Throughout the Bible, God’s people often set memorial stones of remembrance to solidify their spiritual decisions. I don’t have piles of stones in my house, but I do have many reminders of decisions God has worked in my heart.
2. Seek Accountability
Private decisions often become neglected decisions. There is something about sharing your decision with another person—especially a spiritual authority—that strengthens your own resolve. When a person is unwilling to share their decision with another, they decrease their likelihood of follow through to almost zero.
Let mature Christians in your life know of the decisions you make. Christians who do this benefit from both the prayer and accountability of their spiritual leaders.
3. Follow through with Action
The altar at church is just the starting point—the launching pad—for spiritual growth and change. If a decision is to bear fruit, however, you must distill that decision into steps of action. (This is another great reason to share your decision with another mature Christian. They can often help you identify steps of follow through.)

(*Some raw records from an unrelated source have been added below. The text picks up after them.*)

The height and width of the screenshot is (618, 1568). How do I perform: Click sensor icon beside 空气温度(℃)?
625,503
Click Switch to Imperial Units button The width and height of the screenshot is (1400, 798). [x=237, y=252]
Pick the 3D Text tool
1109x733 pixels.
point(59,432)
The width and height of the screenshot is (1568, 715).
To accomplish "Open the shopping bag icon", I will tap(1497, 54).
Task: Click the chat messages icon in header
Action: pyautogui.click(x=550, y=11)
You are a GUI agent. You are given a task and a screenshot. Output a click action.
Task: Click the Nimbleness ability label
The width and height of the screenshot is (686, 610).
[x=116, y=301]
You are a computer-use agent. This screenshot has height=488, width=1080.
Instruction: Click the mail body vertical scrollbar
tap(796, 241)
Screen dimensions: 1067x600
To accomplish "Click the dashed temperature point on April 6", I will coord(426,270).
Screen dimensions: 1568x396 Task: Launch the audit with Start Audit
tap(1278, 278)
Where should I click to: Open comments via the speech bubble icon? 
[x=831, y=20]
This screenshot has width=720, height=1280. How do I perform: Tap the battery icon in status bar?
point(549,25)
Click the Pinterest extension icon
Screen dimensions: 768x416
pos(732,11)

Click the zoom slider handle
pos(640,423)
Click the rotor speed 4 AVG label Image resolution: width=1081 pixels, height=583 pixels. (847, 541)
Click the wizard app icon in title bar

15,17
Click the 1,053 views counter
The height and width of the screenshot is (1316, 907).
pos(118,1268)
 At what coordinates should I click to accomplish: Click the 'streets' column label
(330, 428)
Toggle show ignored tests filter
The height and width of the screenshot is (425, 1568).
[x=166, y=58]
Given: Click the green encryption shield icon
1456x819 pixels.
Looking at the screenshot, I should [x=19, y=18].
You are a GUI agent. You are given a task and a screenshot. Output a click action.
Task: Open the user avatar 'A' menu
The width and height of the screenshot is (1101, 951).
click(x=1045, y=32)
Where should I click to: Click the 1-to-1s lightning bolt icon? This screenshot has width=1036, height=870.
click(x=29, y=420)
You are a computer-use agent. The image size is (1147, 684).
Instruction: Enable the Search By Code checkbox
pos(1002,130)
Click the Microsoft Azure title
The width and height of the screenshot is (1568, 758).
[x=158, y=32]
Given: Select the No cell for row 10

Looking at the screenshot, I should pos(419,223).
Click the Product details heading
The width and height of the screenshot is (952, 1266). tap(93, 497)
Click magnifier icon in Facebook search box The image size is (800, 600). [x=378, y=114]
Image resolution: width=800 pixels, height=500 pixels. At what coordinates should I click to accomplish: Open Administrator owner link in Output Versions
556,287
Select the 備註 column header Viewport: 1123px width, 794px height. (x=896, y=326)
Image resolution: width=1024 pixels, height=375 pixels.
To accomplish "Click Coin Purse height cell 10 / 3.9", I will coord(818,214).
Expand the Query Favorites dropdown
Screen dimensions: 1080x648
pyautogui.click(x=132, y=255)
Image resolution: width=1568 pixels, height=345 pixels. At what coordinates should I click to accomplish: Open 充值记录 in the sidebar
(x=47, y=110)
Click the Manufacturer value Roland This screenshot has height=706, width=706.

The more specific your decision, the more clear will be your follow through. The more vague your decision, the less likely you are to follow through. For example, “I have decided to be more Christlike” does not leave you with a clear step of action. Identifying specifically in what area you need to be more Christlike may result in a clearer decision: “I have decided to have a regular prayer time.” Or “I have decided to faithfully attend church.” Those decisions are more clearly distilled into actionable steps.
When the Holy Spirit works in our hearts to convict us of sin and areas that we need to grow, we can be sure that He will give us the ability to make the necessary changes. Philippians 2:13 reminds us that a spiritual decision starts and ends with God’s grace: “For it is God which worketh in you both to will and to do of his good pleasure.”
Reminders, accountability, and action steps help us to purposefully seek God’s work of grace in our lives and to work with Him in what He is doing in our hearts.